Past human expansions shaped the spatial pattern of Neanderthal ancestry

Abstract

The worldwide expansion of modern humans (Homo sapiens) started before the extinction of Neanderthals (Homo neanderthalensis). Both species coexisted and interbred, leading to slightly higher introgression in East Asians than in Europeans. This distinct ancestry level has been argued to result from selection, but range expansions of modern humans could provide an alternative explanation. This hypothesis would lead to spatial introgression gradients, increasing with distance from the expansion source. We investigate the presence of Neanderthal introgression gradients after past human expansions by analyzing Eurasian paleogenomes. We show that the out-of-Africa expansion resulted in spatial gradients of Neanderthal ancestry that persisted through time. While keeping the same gradient orientation, the expansion of early Neolithic farmers contributed decisively to reducing the Neanderthal introgression in European populations compared to Asian populations. This is because Neolithic farmers carried less Neanderthal DNA than preceding Paleolithic hunter-gatherers. This study shows that inferences about past human population dynamics can be made from the spatiotemporal variation in archaic introgression.

Fig. 1.. Expected ancestry after range expansion and paleogenomic dataset.

(A) Schematic representation of the expected spatial gradient of introgression from the local taxon into an invasive taxon after a biological invasion with hybridization in the case of a uniform environment where both taxa occur everywhere. (B) Distribution of samples in Eurasia used for elucidating spatial gradients of Neanderthal ancestry in MHs. The colored dots represent paleogenomic samples of hunter-gatherers (HGs; ~40,000 to 6000 years BP, n = 129), early farmers (FAs; ~10,000 to 2000 years BP, n = 679), other ancient (OTs; ~6400 to 300 years BP, n = 1726), and modern (MDs; current time, n = 91). The dotted ellipse represents the presumed geographic source of the Paleolithic OOA expansion into Eurasia (~50,000 years BP), and the dotted circle represents the source of the Neolithic expansion of agricultural populations from the Fertile Crescent (~11,000 years BP). The red triangle represents the longitudinal limit (34°) that, in our study, separates European (n = 1517) from Asian (n = 1108) population samples.

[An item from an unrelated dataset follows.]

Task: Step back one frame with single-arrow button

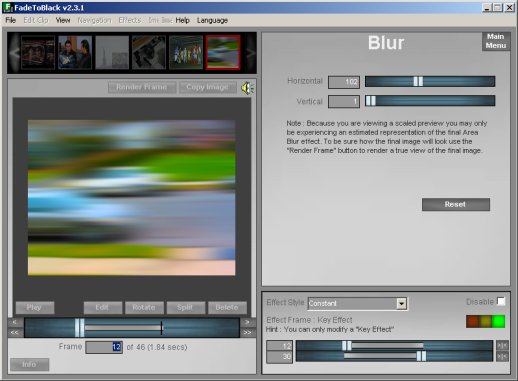Action: tap(14, 322)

Fig. 2.. Effects of latitude and longitude on the level of Neanderthal ancestry in both Europe and Asia.

(A) Effect of latitude and (B) effect of longitude. The solid and dotted lines represent the estimated values and 95% confidence intervals, respectively. The colored dots represent the distribution of the full dataset of ancient and modern DNA samples used in the Full Eurasia analysis (n = 2625).

Fig. 3.. Influence of latitude and time on the level of Neanderthal ancestry.

(A) Ancestry level in Europe and (B) ancestry level in Asia. The analysis considers the full dataset of ancient and modern DNA samples (Full Eurasia, n = 2625). The y axis corresponds to the range where both regions (Asia and Europe) have the most data.

Fig. 4.. Temporal variation in the level of Neanderthal ancestry in different cultural populations.

HG, hunter-gatherers; FA, Neolithic farmers; OT, other ancient samples. (A) Ancestry level in Europe and (B) ancestry level in Asia. The solid and dotted lines represent the estimated values and 95% confidence intervals, respectively. The colored dots represent the distribution of ancient DNA samples used in the best Ancient Eurasia analysis (n = 2534).

Fig. 5.. Spatial variation on the level of Neanderthal ancestry.

The ancestry levels in European hunter-gatherers and farmers were projected using the best Europe model (n = 1517). The gray dots represent the distribution of DNA samples.